- [Excerpt provided]
__________________________________________________
Industry Insights

Syndicated News

How Search Can Improve Digital Experiences


Marketers are obsessed with SEO and improving their ranking on Google, but there is another aspect of search that is equally important: providing effective search on your website.

We asked organizations if they planned any search projects in 2018 and 49% said they were. The types of search solutions varied, as shown below. 

enterprise search projects 2018

Q: What types of search solutions are you considering?

Let's look at each type of search solution a little closer. 

Website Search

Every website should have a search option. It doesn't matter how well organized your site is, you should offer visitors a way to find the information they want quickly. Search enables them to do that. The problem is many websites employ a search solution that doesn't work very well. It doesn't index the content properly, and you can't customize the search to return the best results to the visitor.

If your search is bad, then you probably shouldn't have one. But that's the wrong way to look at it. The right way is to find a search solution that gives you all the functionality you need.

Guided or Faceted Search 

One way to improve search is to implement facets or guided search. Facets work with your content taxonomy; grouping search results into collections of similar information. The visitor can then filter down search results quickly to find the information they want.
__________________________________________________
- [Listing]
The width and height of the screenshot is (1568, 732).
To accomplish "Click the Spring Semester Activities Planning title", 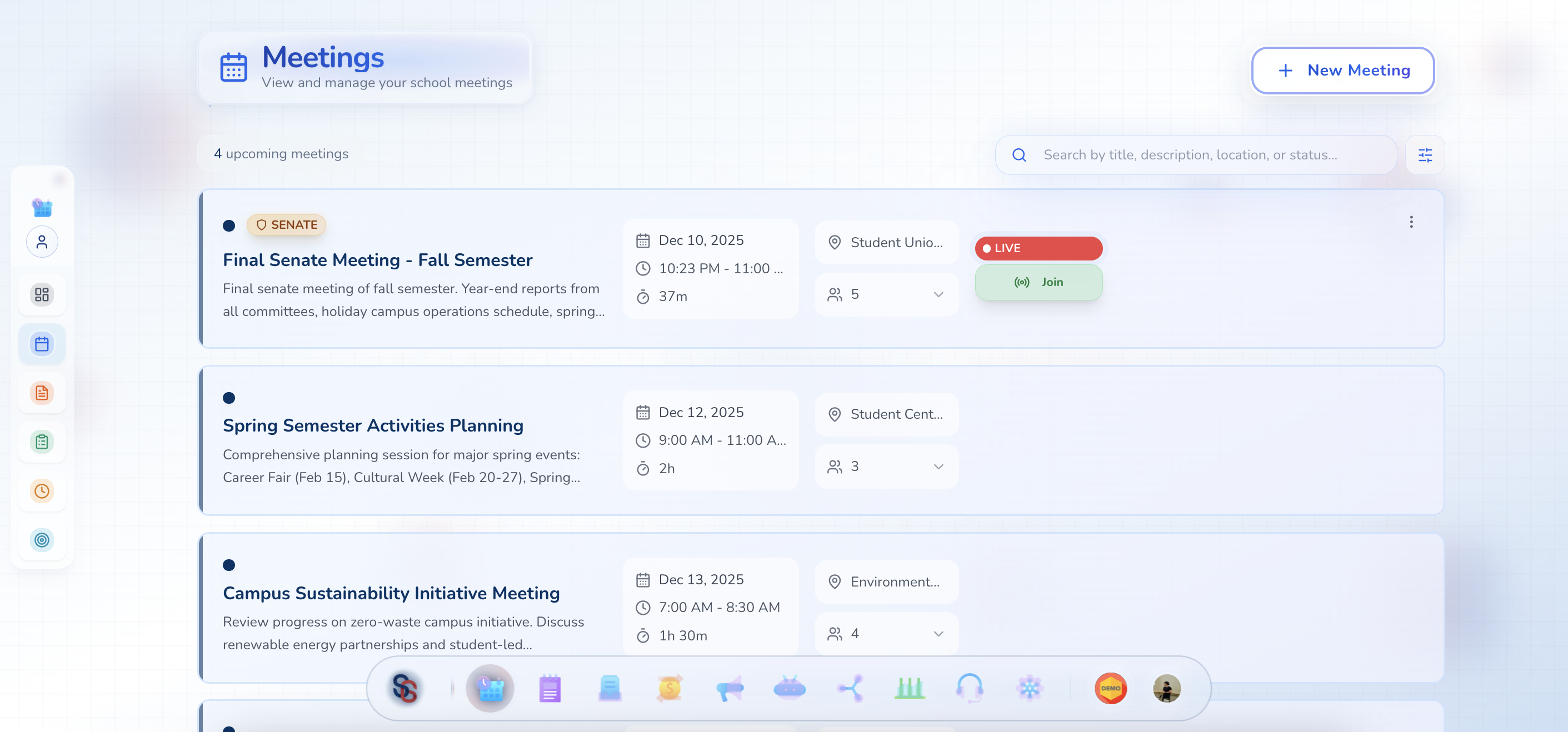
__________________________________________________
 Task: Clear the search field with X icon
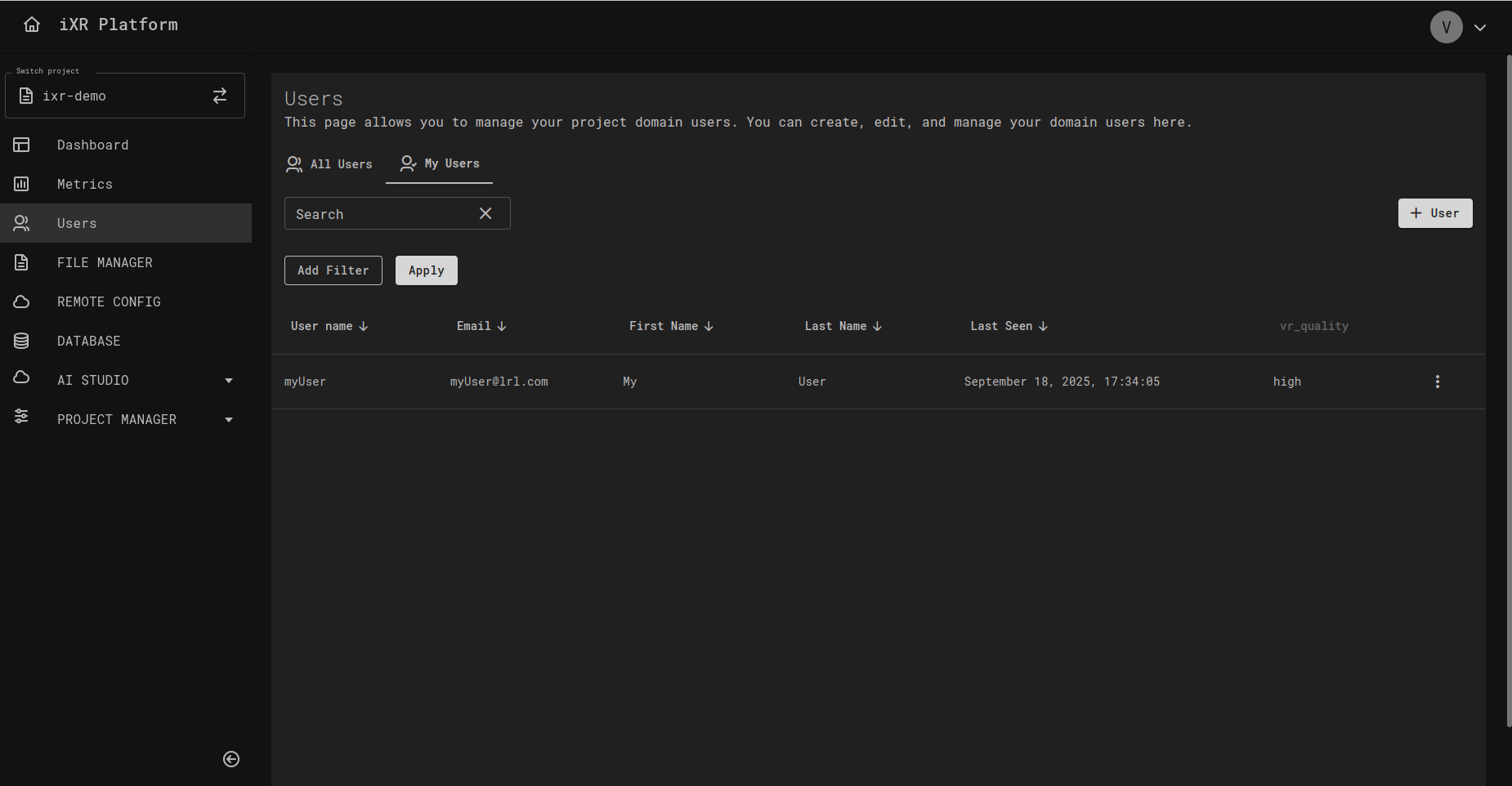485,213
__________________________________________________
- [Work instructions]
1) In the article on website search, list every shortcoming it attributes to the search solutions that many websites use.
2) Reproduce the search article word for word, starting at "Syndicated News" and continuing up to and including "are you considering?".
3) According to the search article, what percentage of organizations said they were planning search projects in 2018?

- [Solutions to the tasks]
1)
- They don't work very well.
- They don't index the content properly.
- You can't customize the search to return the best results to the visitor.

2)
Syndicated News

How Search Can Improve Digital Experiences


Marketers are obsessed with SEO and improving their ranking on Google, but there is another aspect of search that is equally important: providing effective search on your website.

We asked organizations if they planned any search projects in 2018 and 49% said they were. The types of search solutions varied, as shown below. 

enterprise search projects 2018

Q: What types of search solutions are you considering?

3) 49%